Source passage:
Oil companies around the globe are slashing their capital expenditures in response to the oil price collapse. The largest share of Shell’s cuts — 45 percent — are coming from its upstream exploration business.
A quarter of Shell’s planned $5 billion of capex savings will come from its integrated gas and new energies business unit, which is home to its renewable energy ventures. But van Beurden said Thursday that the new energies businesses would be mostly untouched.
“I wouldn’t say we have ring-fenced them; that would be too much,” he told reporters. “[But] there is an energy transition underway that may even pick up speed in the recovery phase of the crisis, and we want to be well-positioned for it.”
Although it still accounts for a small part of its overall business, Shell has been a leader among oil companies in investing aggressively in clean energy companies and projects — including German energy storage specialist sonnen, U.S. solar developer Silicon Ranch, and offshore wind projects in Europe and the U.S.

Stated goal: According to the Shell spending passage, what share of Shell's cuts comes from its upstream exploration business? Rely only on the Shell spending passage.

Source data:
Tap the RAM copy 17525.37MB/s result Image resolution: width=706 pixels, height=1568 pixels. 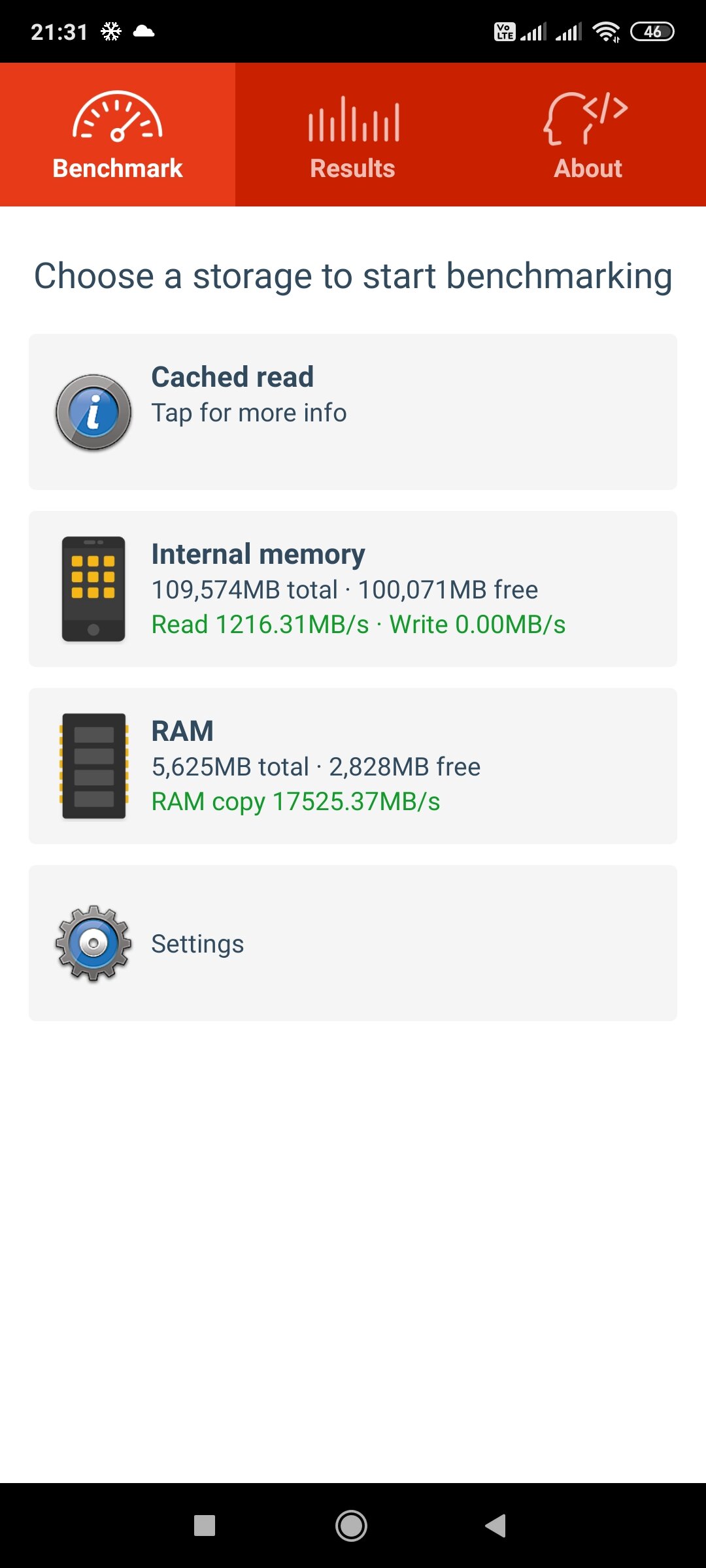(x=295, y=802)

Response to the task: 45 percent